La colocación del reactor de Reducción Directa en el Centro Industrial Ternium de Pesquería implicó una logística sin precedentes en el país. El montaje dependió de la grúa sobre orugas LR-13000, una de las cinco existentes en el mundo, que arribó en un convoy de 170 tráileres. El reactor, con un peso de 720 toneladas y una altura de operación superior a 170 metros, requirió permisos especiales del Aeropuerto Internacional de Monterrey para operar sin afectar el tráfico aéreo.
La colaboración entre ingenieros, operadores, autoridades aeroportuarias y personal de seguridad garantizó que cada movimiento se ejecutara con exactitud. El izaje, programado en horarios controlados, redujo los riesgos y permitió que la estructura quedara en la posición exacta según las especificaciones de la nueva acería, valorada en 4,000 millones de dólares.
Seguridad y tecnología: el enfoque de Ternium para la industria
El protocolo de instalación fue concebido para prever cualquier eventualidad, ajustando horarios y rutinas laborales según la magnitud de la maniobra. Los ingenieros de Ternium adaptaron estándares internacionales al contexto local, implementando controles adicionales para proteger tanto a su equipo como a la comunidad de Pesquería.


El logro técnico radica en la combinación de escala y exactitud.

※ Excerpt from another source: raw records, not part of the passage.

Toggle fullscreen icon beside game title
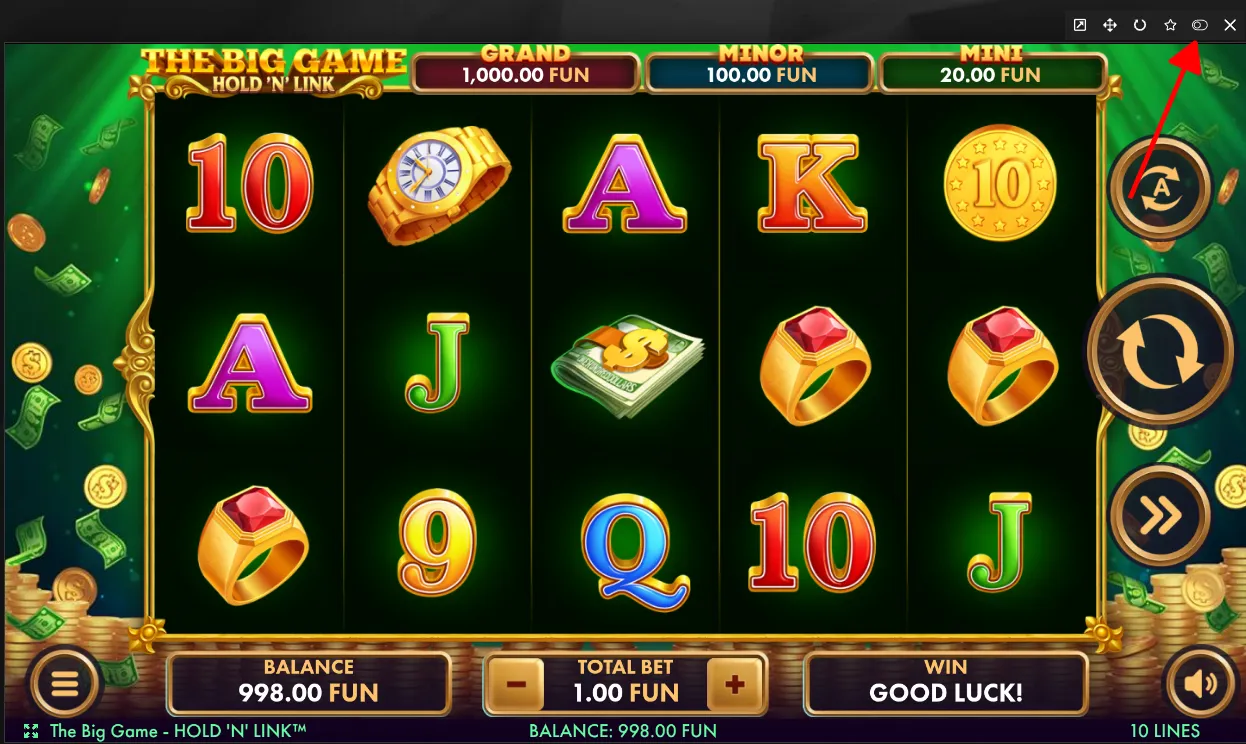click(x=30, y=731)
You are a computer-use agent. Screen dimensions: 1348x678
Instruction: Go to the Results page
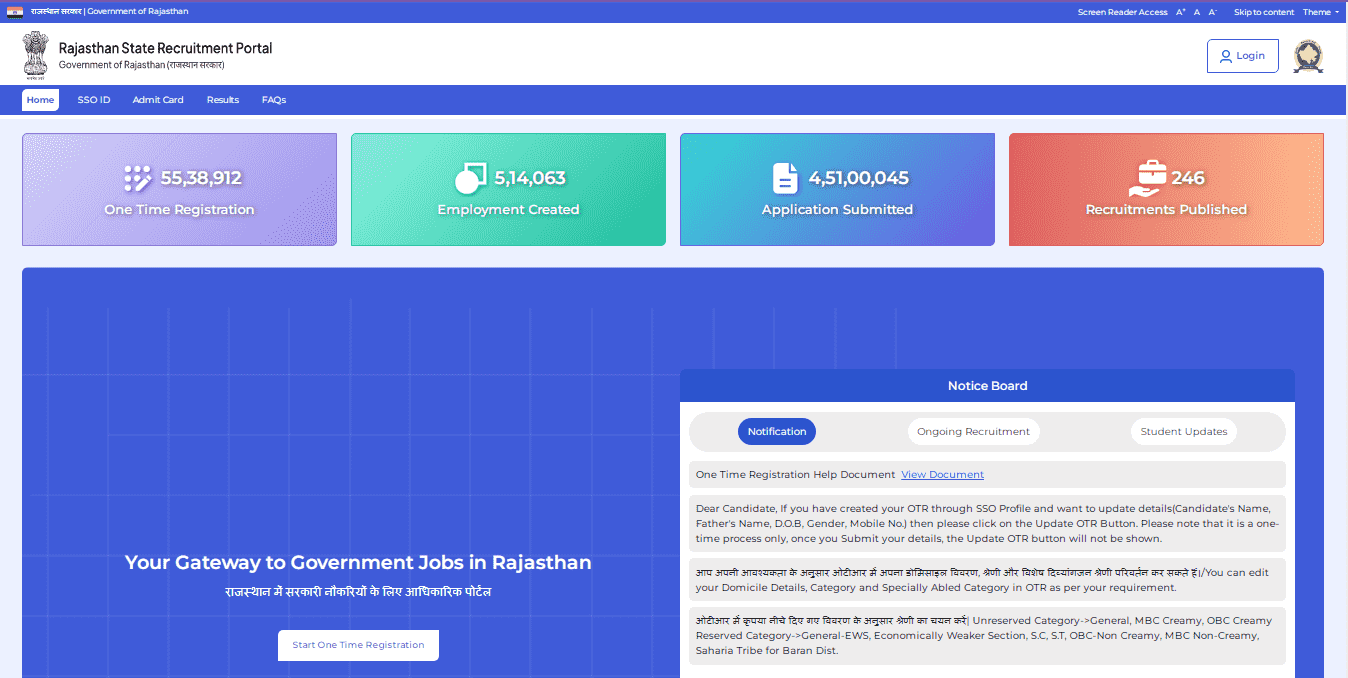[223, 100]
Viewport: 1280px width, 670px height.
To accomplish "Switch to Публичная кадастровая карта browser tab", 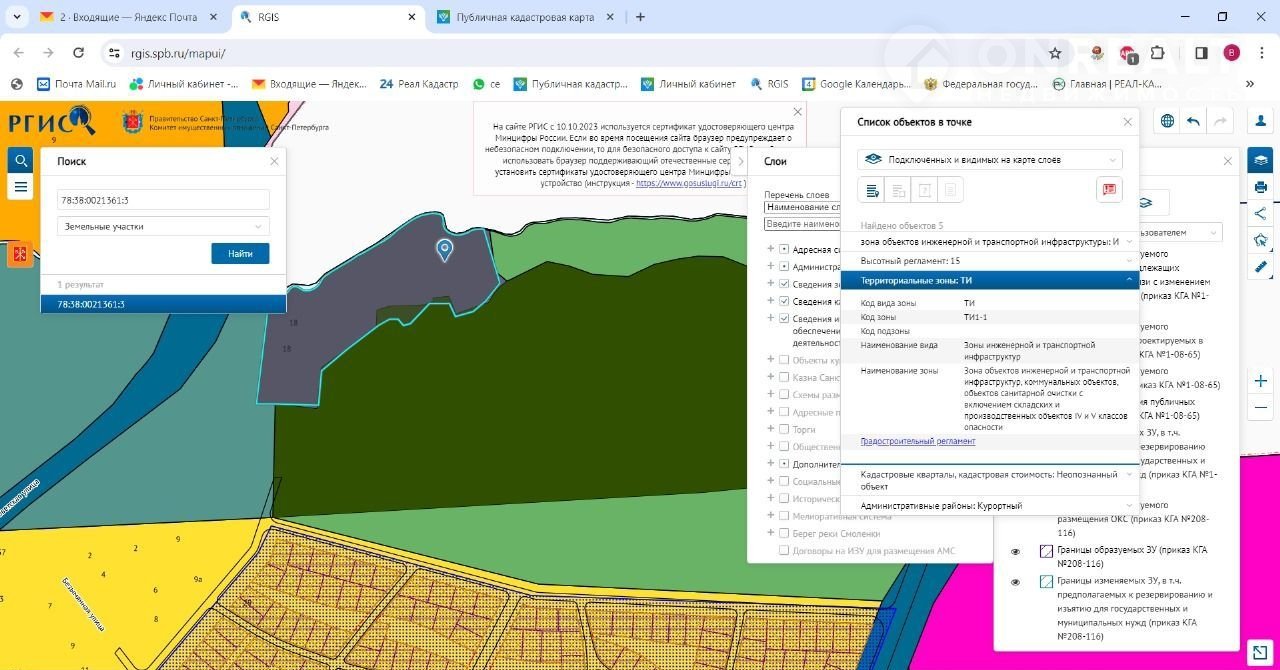I will click(525, 17).
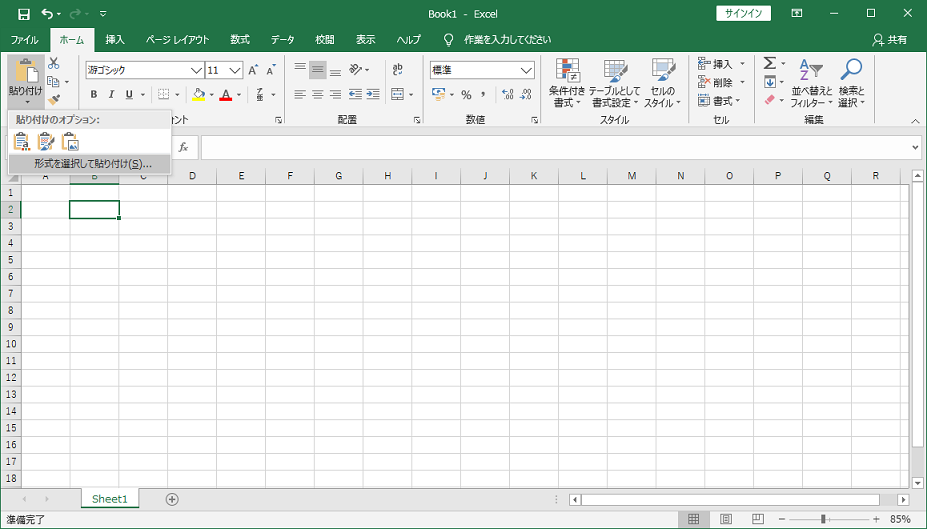Viewport: 927px width, 529px height.
Task: Click the zoom slider in status bar
Action: point(823,519)
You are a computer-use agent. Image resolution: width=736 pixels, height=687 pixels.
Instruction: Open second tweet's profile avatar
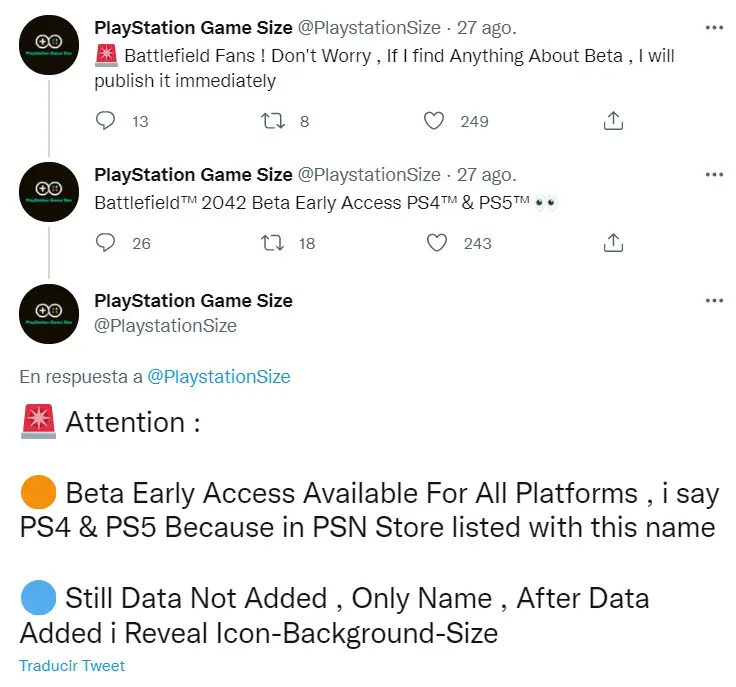tap(49, 192)
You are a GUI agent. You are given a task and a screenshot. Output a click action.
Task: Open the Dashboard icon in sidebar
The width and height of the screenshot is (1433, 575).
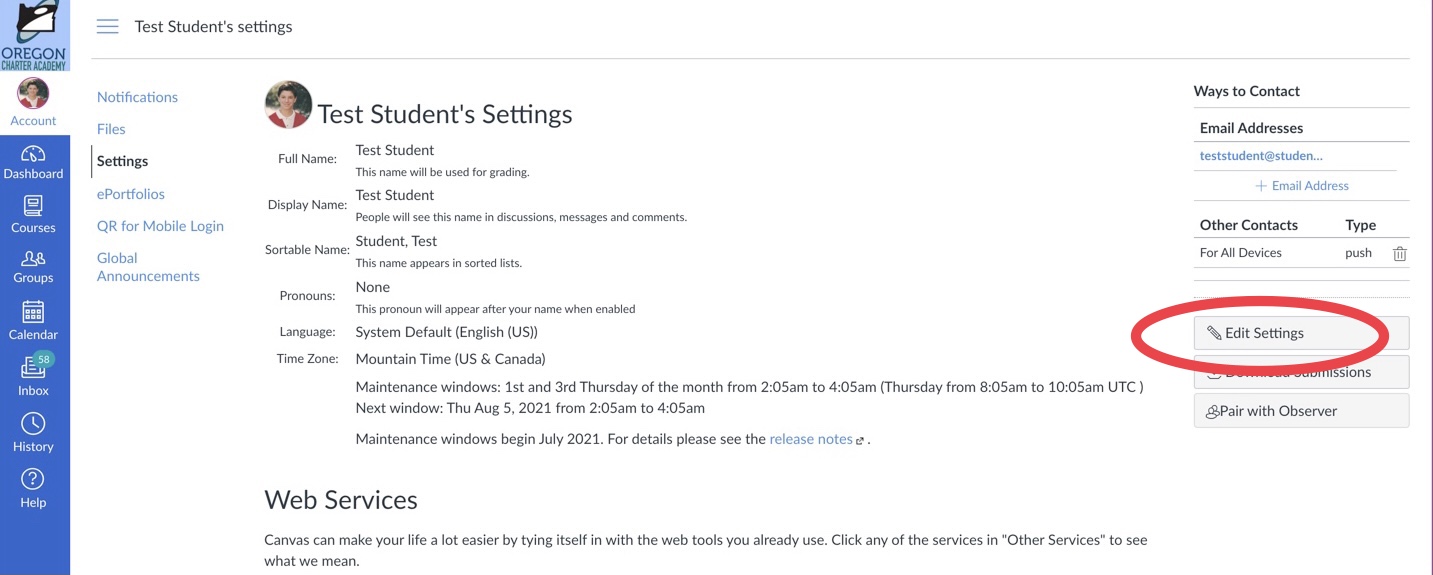(33, 154)
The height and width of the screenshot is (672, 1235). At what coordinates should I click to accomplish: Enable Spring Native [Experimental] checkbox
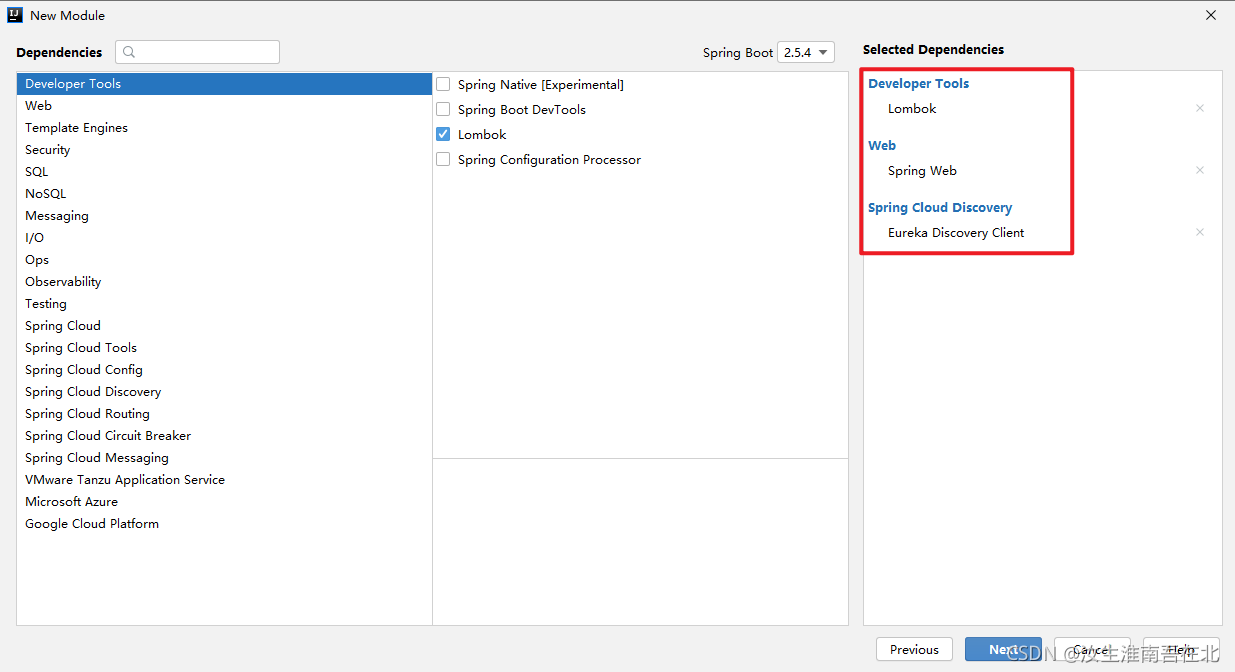pyautogui.click(x=443, y=85)
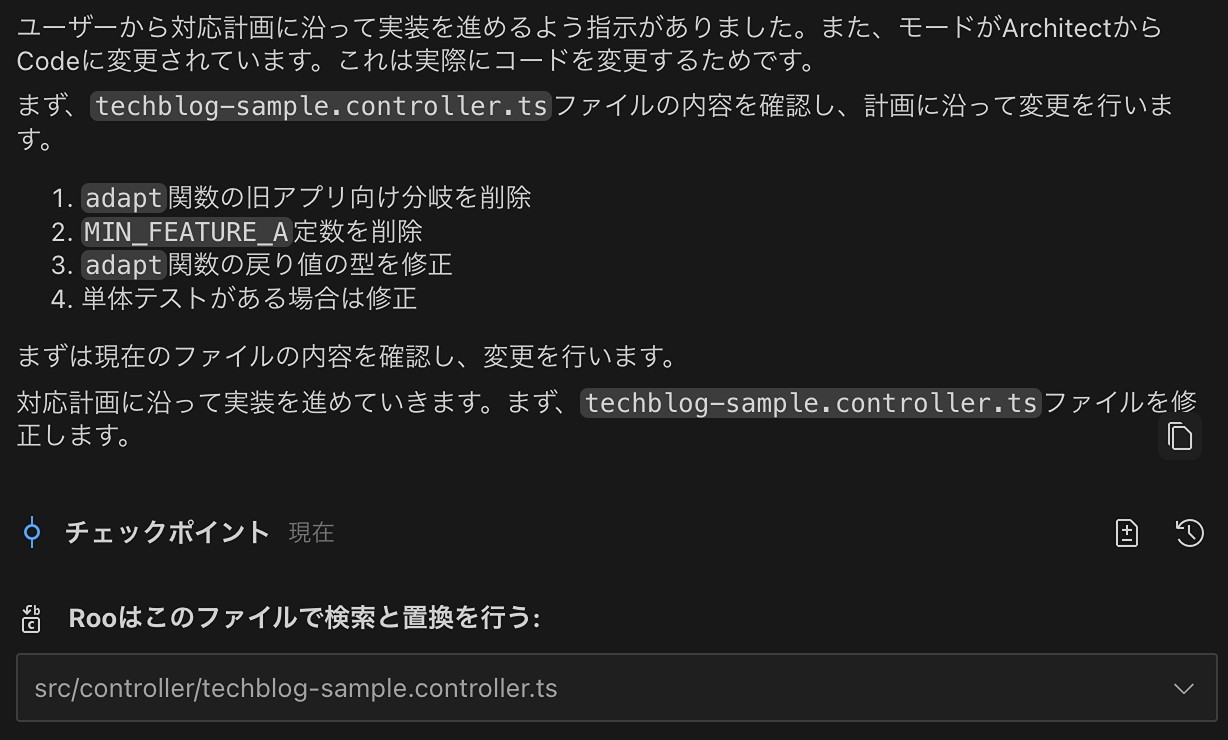Screen dimensions: 1228x740
Task: Click the 現在 status label
Action: tap(311, 533)
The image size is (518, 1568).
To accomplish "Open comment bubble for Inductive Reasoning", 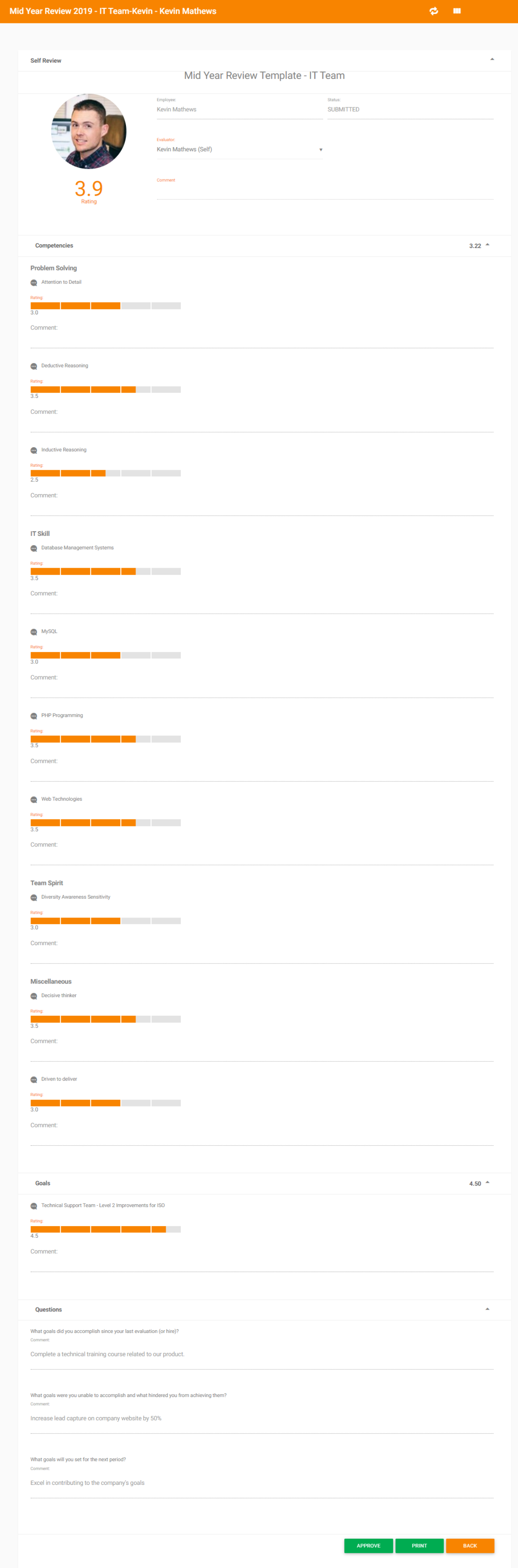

Cada centímetro fue calculado para garantizar el correcto posicionamiento del reactor, elemento esencial para la siguiente fase del proyecto, que continuará en 2026. Este avance consolida a Ternium como actor clave en la transformación del sector siderúrgico, apostando por la tecnología y la innovación en el desarrollo industrial del país.
La instalación del reactor en Pesquería confirma que la industria mexicana está capacitada para ejecutar proyectos de alta complejidad técnica y logística, integrando innovación, seguridad y colaboración internacional para marcar el rumbo de la producción de acero en México.